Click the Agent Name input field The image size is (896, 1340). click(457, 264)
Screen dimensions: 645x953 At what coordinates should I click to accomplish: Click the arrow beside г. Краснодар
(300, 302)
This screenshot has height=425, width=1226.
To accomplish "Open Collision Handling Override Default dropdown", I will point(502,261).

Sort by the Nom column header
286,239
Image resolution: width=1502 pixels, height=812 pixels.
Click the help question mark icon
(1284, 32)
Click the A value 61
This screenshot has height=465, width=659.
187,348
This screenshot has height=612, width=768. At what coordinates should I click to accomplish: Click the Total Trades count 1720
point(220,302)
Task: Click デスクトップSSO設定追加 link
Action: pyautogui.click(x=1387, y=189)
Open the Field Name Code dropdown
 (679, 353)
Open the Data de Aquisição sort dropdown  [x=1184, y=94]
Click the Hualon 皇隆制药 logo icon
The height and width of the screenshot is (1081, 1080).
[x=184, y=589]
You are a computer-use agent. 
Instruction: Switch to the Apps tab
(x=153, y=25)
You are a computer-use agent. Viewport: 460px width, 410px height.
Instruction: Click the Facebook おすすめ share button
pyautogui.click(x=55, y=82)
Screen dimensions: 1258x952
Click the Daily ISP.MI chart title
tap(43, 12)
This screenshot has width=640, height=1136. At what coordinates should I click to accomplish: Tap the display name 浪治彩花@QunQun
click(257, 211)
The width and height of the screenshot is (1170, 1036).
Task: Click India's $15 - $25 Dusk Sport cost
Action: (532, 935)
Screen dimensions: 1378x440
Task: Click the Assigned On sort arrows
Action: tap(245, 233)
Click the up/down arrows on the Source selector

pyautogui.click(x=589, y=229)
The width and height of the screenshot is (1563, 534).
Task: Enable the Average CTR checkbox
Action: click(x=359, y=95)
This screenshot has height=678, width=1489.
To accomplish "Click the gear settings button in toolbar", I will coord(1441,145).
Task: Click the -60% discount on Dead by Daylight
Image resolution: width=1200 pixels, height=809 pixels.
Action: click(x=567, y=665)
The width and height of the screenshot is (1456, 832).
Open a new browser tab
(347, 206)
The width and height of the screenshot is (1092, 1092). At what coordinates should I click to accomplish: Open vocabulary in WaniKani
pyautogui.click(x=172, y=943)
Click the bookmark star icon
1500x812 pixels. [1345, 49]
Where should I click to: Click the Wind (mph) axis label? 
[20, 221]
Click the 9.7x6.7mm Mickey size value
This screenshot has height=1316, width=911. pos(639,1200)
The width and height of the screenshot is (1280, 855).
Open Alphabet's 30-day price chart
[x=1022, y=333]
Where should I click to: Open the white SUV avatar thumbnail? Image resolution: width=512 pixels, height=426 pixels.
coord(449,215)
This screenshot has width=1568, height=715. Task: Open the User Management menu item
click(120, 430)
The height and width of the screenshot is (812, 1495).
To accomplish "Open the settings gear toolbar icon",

> _EXERCISE DIRECTIONS_: Each line of the material with the word "toolbar" in it should be listed.

> _WRITTEN REPLY_:
To accomplish "Click the gear settings button in toolbar", I will coord(1441,145).
To accomplish "Open the settings gear toolbar icon",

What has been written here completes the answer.